You may want to adopt one of the IDE's; e.g., Eclipse. Personally I hate the things but organizations seem to think they're the berries. They do integrate your development work, though and they're right up there with current academic thinking (which is not always a good recommendation in my experience: them that can do, them that can't write papers).

You're going to need a data base designer; get data from clients, massage it into the proper form, store it, process it, store the output -- it's amazing how easy life is with a well-designed data base and a few library calls from simple front- and back end data manipulation programs. You're going to need a data base administrator to keep things rolling along smoothly. You're going to need people familiar with working with data bases.

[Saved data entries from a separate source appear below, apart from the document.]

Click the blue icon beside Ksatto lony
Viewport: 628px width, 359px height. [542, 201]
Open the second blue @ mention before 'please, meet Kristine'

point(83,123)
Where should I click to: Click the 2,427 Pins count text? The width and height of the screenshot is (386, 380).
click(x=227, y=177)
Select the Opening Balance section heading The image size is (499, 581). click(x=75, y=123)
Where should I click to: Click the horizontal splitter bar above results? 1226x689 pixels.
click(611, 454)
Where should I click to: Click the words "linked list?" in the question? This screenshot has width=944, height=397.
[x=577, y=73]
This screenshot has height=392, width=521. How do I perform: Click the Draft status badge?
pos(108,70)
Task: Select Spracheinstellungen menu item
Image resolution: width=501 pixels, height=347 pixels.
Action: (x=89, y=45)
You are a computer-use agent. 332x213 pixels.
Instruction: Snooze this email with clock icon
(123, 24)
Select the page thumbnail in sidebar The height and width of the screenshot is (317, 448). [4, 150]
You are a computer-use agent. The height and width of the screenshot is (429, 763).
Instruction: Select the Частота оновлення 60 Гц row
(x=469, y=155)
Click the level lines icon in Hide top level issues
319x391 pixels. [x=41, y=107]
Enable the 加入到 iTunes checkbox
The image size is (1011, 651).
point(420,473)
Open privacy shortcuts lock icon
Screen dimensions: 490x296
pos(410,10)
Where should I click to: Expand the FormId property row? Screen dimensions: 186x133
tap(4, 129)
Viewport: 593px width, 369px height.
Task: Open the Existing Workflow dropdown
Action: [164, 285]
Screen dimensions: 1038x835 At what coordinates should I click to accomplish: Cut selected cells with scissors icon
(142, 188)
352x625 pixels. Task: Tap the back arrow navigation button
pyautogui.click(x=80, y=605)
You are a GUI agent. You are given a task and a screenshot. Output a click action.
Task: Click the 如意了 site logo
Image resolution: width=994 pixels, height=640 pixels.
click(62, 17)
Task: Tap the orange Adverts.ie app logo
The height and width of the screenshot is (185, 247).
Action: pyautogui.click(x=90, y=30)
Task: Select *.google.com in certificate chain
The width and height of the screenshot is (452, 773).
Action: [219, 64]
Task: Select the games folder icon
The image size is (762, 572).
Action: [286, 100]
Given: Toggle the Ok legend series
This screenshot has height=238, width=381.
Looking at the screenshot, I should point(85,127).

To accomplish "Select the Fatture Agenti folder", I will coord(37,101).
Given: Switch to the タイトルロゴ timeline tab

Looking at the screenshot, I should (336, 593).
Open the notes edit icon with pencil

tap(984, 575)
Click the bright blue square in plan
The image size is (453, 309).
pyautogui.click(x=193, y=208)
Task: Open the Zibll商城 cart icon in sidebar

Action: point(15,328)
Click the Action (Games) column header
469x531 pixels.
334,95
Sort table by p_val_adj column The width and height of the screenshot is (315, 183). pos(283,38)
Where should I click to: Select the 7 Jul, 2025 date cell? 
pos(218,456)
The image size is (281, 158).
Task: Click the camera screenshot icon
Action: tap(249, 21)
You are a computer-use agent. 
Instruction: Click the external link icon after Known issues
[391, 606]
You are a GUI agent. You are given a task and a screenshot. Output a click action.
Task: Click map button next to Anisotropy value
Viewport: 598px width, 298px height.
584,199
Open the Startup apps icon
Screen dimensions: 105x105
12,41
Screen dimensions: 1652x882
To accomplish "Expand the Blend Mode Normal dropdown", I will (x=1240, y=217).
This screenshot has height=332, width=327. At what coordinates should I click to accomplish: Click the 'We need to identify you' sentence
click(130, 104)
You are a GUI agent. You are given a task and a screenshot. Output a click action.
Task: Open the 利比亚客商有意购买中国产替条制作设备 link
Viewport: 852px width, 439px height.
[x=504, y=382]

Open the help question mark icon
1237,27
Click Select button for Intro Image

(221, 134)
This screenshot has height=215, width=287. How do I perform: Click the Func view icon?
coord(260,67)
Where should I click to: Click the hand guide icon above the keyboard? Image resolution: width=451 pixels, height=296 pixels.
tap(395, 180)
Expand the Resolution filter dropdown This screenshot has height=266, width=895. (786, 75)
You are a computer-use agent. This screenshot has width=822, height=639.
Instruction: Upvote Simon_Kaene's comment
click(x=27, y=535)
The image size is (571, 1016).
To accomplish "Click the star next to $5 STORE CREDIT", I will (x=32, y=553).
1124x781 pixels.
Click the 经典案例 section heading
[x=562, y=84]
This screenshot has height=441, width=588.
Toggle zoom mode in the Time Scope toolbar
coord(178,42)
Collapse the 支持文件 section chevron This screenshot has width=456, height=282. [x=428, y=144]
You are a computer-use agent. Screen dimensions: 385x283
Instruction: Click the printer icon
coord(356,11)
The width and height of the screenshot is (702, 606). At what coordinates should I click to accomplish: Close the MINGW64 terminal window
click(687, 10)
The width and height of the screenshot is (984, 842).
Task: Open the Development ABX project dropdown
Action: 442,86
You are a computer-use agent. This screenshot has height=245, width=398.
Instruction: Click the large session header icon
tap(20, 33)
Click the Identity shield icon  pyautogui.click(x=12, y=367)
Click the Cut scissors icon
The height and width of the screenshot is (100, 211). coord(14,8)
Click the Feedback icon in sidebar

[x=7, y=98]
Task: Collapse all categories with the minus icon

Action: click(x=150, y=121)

You're going to need a system administrator to manage your servers, network, work stations and the like. You're going to need system support folk to answer the inevitable questions and deal with the inevitable problems that will arise. You're going to have to spend some bucks on a enterprise-capable back up system (don't skimp on this).

You're going to need multi-tasking programmers that understand the system, speak the languages and have enough vision to see the forest instead of the trees. You're going to need documentation folks just because engineers are usually lousy at writing readable documents.

You're on a voyage, friend, have a nice trip and best of luck.

Oh, yeah, do one thing and do it well.